Print version ISSN 0100-6762

Rev. Árvore vol.35 no.1 Viçosa Jan./Feb. 2011

http://dx.doi.org/10.1590/S0100-67622011000100009 

Comparisons between two economically valuable forest species (Eucalyptus grandis and Pinus taeda) in relation to seed behaviour under controlled deterioration

 

Comparações entre duas espécies florestais de valor econômico (Eucalyptus grandis and Pinus taeda) com relação ao comportamento das sementes sob deterioração controlada

 

 

Jussara Bertho FantinattiI; Roberto UsbertiII

IFaculty of Agricultural Engineering, UNICAMP, Campinas, Brazil. E-mail: <jussara.fantinatti@gmail.com>
IIPlant Protection Agency, Sao Paulo State, Campinas, Brazil. E-mail: <usberti@cati.sp.gov.br>

 

 


ABSTRACT

The objectives of this work were to analyze seed behaviour under controlled deterioration and estimate viability equations for forest species Eucalyptus grandis and Pinus taeda. Desired moisture content levels were achieved from initial values after either rehydration over water or drying over silica gel, both at 25 ºC. Seed sub samples with 8 moisture contents each for E. grandis (1.2 to 18.1%, initial value of 11.3%) and P. taeda (1.5 to 19.5%, initial value of 12.9%) were sealed in laminate aluminium-foil packets and stored in incubators maintained at 40, 50 and 65 ºC. The seeds from these species exhibited true orthodox and sub-orthodox storage behaviour, respectively, however E. grandis showed higher seed storability, probably due to a different seed chemical composition. Lowest moisture content limits estimated for application of the viability equations at 65 ºC were 4.9 and 4.1 mc for E. grandis and P. taeda, on equilibrium with ±20% RH. The viability equation estimated quantified the response of seed longevity to storage environment well with KE = 9.661 and 8.838; CW = 6.467 and 5.981; CH = 0.03498 and 0.10340; CQ = 0.0002330 and 0.0005476, for E. grandis and P. taeda, respectively.

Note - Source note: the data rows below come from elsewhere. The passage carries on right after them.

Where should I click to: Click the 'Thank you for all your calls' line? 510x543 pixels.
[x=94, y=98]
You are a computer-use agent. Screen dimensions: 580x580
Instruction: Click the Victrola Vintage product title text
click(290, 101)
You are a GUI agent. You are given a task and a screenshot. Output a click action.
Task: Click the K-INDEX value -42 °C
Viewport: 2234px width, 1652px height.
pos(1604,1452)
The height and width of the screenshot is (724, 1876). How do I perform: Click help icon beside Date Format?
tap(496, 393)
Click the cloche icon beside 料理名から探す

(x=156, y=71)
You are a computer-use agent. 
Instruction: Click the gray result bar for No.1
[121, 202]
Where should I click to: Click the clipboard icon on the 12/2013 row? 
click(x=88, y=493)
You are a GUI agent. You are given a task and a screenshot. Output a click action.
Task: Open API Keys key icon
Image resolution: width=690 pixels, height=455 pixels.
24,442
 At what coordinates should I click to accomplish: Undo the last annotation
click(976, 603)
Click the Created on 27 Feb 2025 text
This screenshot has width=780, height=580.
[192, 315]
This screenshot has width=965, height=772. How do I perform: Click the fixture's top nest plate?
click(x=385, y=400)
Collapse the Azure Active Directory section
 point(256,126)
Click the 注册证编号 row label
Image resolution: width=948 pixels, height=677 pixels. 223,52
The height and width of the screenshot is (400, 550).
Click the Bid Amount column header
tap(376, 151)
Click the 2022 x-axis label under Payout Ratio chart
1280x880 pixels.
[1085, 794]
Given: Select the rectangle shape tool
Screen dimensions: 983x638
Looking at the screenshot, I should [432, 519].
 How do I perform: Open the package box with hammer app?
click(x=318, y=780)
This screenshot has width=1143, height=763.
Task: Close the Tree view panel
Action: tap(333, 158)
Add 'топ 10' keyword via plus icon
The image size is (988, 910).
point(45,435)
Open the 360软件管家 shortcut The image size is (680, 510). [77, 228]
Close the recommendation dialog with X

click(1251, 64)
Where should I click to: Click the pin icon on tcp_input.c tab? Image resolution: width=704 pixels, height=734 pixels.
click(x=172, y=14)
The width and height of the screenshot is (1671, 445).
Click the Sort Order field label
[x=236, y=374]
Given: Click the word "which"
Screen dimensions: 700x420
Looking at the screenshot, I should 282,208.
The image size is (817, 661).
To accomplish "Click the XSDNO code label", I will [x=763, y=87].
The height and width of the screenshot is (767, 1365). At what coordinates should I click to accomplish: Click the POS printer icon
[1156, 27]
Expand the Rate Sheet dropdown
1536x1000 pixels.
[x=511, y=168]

Keywords: Forest species, Seed storability and Viability equation.


RESUMO

Os objetivos deste trabalho foram analisar o comportamento de sementes sob deterioração controlada e estimar as equações de viabilidade das espécies florestais Eucalyptus grandis e Pinus taeda. Os graus de umidade desejados foram obtidos a partir dos valores iniciais após a reidratação sobre água ou secagem sobre sílica-gel, ambos a 25 ºC. Subamostras de sementes com 8 C graus de umidade cada de E. grandis (1,2 a 18,1%, valor inicial de 11,3%) e de P. taeda (1,5 a 19,5%, valor inicial de 12,9%) foram colocadas em envelopes laminados de alumínio e mantidas em incubadoras a 40, 50 e 65 ºC. O comportamento das espécies durante o armazenamento foi ortodoxo e subortodoxo, respectivamente. Entretanto, o potencial de armazenamento de sementes de E. grandis foi maior, talvez devido à diferente composição química das sementes. Os limites inferiores de graus de umidade para aplicação da equação de viabilidade a 65 ºC foram 4,9 e 4,1% em E. grandis e P. taeda, em equilíbrio com ± 20% UR. As equações de viabilidade estimadas quantificam bem a resposta da longevidade das sementes ao ambiente de armazenamento, como se segue: KE = 9,661 e 8,838; CW = 6,467 e 5,981; CH = 0,03498 e 0,10340; CQ = 0,0002330 e 0,0005476, em E. grandis e P. taeda, respectivamente.

Palavras-chave: Espécies florestais, Armazenabilidade de sementes e Equação de viabilidade.


 

 

1. INTRODUCTION

Eucalyptus spp. and Pinus spp. are the main sources for supplying raw material for the production of short and long fiber cellulose and mechanical processing and have been established around 3,800,000 ha of brazilian reforested areas.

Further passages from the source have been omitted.